> _WHAT THIS TASK INVOLVES_: Arrange the rows below as a numbered list, omitting any blank lines.

== Segment start ==

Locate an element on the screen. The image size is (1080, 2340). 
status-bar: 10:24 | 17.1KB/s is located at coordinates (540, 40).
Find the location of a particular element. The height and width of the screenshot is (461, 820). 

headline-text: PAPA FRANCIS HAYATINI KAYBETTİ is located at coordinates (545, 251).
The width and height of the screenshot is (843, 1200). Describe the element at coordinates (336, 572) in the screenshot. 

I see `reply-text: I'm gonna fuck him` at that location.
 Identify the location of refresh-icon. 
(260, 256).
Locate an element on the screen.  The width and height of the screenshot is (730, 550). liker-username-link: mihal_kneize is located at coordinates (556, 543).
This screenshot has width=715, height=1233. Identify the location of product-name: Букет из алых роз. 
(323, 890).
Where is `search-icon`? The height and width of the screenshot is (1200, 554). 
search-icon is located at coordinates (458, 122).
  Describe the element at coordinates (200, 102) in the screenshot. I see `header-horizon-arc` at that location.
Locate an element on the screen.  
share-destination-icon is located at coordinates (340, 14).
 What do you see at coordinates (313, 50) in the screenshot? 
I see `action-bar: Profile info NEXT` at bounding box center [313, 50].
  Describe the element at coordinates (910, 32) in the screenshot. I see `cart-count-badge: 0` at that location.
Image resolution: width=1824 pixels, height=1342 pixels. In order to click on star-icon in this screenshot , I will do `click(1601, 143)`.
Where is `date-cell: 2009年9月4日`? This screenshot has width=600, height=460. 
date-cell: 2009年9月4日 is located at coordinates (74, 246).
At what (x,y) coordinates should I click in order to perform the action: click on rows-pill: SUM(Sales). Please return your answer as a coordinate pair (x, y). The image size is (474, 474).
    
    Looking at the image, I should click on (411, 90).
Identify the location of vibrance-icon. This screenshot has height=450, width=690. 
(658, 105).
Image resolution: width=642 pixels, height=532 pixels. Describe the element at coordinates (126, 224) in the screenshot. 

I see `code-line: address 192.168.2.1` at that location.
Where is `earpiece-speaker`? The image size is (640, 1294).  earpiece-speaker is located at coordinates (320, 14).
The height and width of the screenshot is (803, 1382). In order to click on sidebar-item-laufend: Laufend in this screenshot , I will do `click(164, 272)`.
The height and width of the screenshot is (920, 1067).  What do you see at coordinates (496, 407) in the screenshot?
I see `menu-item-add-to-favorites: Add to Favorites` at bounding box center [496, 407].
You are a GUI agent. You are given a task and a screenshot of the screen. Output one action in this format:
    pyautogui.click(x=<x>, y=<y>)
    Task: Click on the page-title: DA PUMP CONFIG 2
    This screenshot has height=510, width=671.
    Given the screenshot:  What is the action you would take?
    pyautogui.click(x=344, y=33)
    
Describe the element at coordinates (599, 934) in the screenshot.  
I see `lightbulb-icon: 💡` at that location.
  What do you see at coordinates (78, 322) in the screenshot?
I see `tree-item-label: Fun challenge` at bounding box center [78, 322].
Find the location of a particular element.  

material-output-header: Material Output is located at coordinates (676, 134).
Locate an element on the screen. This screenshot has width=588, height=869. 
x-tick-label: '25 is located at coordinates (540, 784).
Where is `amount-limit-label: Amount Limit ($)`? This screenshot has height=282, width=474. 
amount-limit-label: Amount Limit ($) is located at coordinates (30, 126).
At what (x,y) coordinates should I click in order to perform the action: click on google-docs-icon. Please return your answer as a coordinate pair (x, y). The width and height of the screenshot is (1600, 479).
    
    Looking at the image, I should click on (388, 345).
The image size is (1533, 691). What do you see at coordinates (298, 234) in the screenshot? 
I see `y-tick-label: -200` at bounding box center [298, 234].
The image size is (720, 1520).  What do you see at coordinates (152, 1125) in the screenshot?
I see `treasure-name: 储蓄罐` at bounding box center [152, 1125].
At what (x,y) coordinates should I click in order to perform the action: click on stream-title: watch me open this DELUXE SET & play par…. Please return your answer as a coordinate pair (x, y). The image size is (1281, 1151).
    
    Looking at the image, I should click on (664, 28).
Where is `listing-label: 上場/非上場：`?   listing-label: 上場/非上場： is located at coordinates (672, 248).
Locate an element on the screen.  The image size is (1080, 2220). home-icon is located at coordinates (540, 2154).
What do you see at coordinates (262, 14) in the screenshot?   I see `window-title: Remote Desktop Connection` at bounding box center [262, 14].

== Segment end ==

> _RESPONSE TO THE TASK_:
1. Locate an element on the screen. The image size is (1080, 2340). 
2. status-bar: 10:24 | 17.1KB/s is located at coordinates (540, 40).
3. Find the location of a particular element. The height and width of the screenshot is (461, 820). 
4. headline-text: PAPA FRANCIS HAYATINI KAYBETTİ is located at coordinates (545, 251).
5. The width and height of the screenshot is (843, 1200). Describe the element at coordinates (336, 572) in the screenshot. 
6. I see `reply-text: I'm gonna fuck him` at that location.
7.  Identify the location of refresh-icon. 
8. (260, 256).
9. Locate an element on the screen.  The width and height of the screenshot is (730, 550). liker-username-link: mihal_kneize is located at coordinates (556, 543).
10. This screenshot has width=715, height=1233. Identify the location of product-name: Букет из алых роз. 
11. (323, 890).
12. Where is `search-icon`? The height and width of the screenshot is (1200, 554). 
13. search-icon is located at coordinates (458, 122).
14.   Describe the element at coordinates (200, 102) in the screenshot. I see `header-horizon-arc` at that location.
15. Locate an element on the screen.  
16. share-destination-icon is located at coordinates (340, 14).
17.  What do you see at coordinates (313, 50) in the screenshot? 
18. I see `action-bar: Profile info NEXT` at bounding box center [313, 50].
19.   Describe the element at coordinates (910, 32) in the screenshot. I see `cart-count-badge: 0` at that location.
20. Image resolution: width=1824 pixels, height=1342 pixels. In order to click on star-icon in this screenshot , I will do `click(1601, 143)`.
21. Where is `date-cell: 2009年9月4日`? This screenshot has width=600, height=460. 
22. date-cell: 2009年9月4日 is located at coordinates (74, 246).
23. At what (x,y) coordinates should I click in order to perform the action: click on rows-pill: SUM(Sales). Please return your answer as a coordinate pair (x, y). The image size is (474, 474).
24.     Looking at the image, I should click on (411, 90).
25. Identify the location of vibrance-icon. This screenshot has height=450, width=690. 
26. (658, 105).
27. Image resolution: width=642 pixels, height=532 pixels. Describe the element at coordinates (126, 224) in the screenshot. 
28. I see `code-line: address 192.168.2.1` at that location.
29. Where is `earpiece-speaker`? The image size is (640, 1294).  earpiece-speaker is located at coordinates (320, 14).
30. The height and width of the screenshot is (803, 1382). In order to click on sidebar-item-laufend: Laufend in this screenshot , I will do `click(164, 272)`.
31. The height and width of the screenshot is (920, 1067).  What do you see at coordinates (496, 407) in the screenshot?
32. I see `menu-item-add-to-favorites: Add to Favorites` at bounding box center [496, 407].
33. You are a GUI agent. You are given a task and a screenshot of the screen. Output one action in this format:
34.     pyautogui.click(x=<x>, y=<y>)
35.     Task: Click on the page-title: DA PUMP CONFIG 2
36.     This screenshot has height=510, width=671.
37.     Given the screenshot:  What is the action you would take?
38.     pyautogui.click(x=344, y=33)
39. Describe the element at coordinates (599, 934) in the screenshot.  
40. I see `lightbulb-icon: 💡` at that location.
41.   What do you see at coordinates (78, 322) in the screenshot?
42. I see `tree-item-label: Fun challenge` at bounding box center [78, 322].
43. Find the location of a particular element.  
44. material-output-header: Material Output is located at coordinates (676, 134).
45. Locate an element on the screen. This screenshot has width=588, height=869. 
46. x-tick-label: '25 is located at coordinates (540, 784).
47. Where is `amount-limit-label: Amount Limit ($)`? This screenshot has height=282, width=474. 
48. amount-limit-label: Amount Limit ($) is located at coordinates (30, 126).
49. At what (x,y) coordinates should I click in order to perform the action: click on google-docs-icon. Please return your answer as a coordinate pair (x, y). The width and height of the screenshot is (1600, 479).
50.     Looking at the image, I should click on (388, 345).
51. The image size is (1533, 691). What do you see at coordinates (298, 234) in the screenshot? 
52. I see `y-tick-label: -200` at bounding box center [298, 234].
53. The image size is (720, 1520).  What do you see at coordinates (152, 1125) in the screenshot?
54. I see `treasure-name: 储蓄罐` at bounding box center [152, 1125].
55. At what (x,y) coordinates should I click in order to perform the action: click on stream-title: watch me open this DELUXE SET & play par…. Please return your answer as a coordinate pair (x, y). The image size is (1281, 1151).
56.     Looking at the image, I should click on (664, 28).
57. Where is `listing-label: 上場/非上場：`?   listing-label: 上場/非上場： is located at coordinates (672, 248).
58. Locate an element on the screen.  The image size is (1080, 2220). home-icon is located at coordinates (540, 2154).
59. What do you see at coordinates (262, 14) in the screenshot?   I see `window-title: Remote Desktop Connection` at bounding box center [262, 14].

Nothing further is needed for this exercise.